What is needed ▸ Print, word for word, the lines of the listing from the line containing "811x405 pixels. Task: Click" up to and including the line containing "point(84,151)". Leave the pictures out.

Given records ▸
-=-=-

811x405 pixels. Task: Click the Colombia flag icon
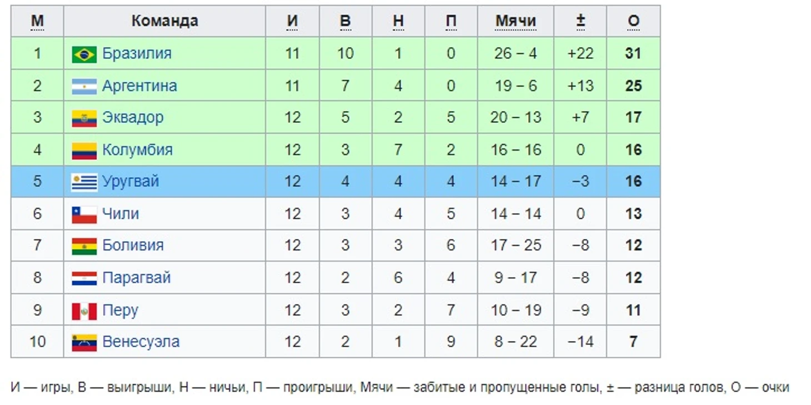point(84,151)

-=-=-

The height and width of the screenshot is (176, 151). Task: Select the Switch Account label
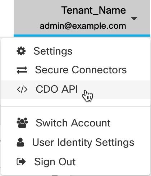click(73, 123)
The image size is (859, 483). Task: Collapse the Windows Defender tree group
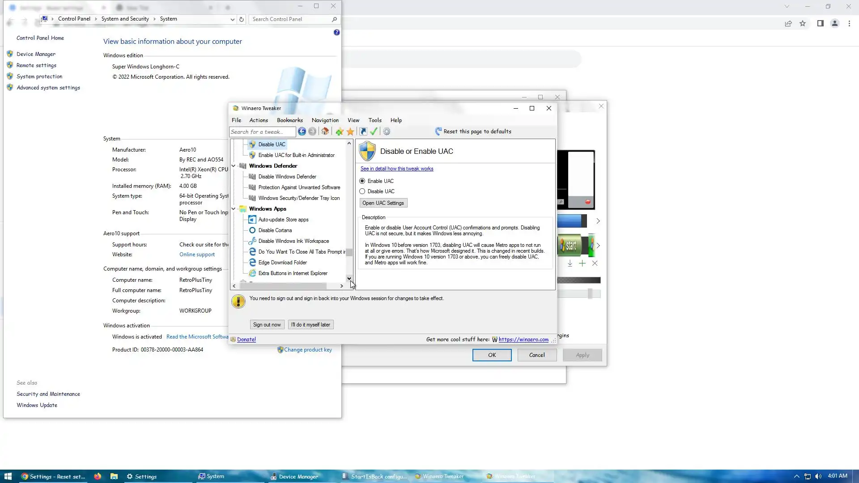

-=-=-

Expected answer ▸
811x405 pixels. Task: Click the Colombia flag icon
point(84,151)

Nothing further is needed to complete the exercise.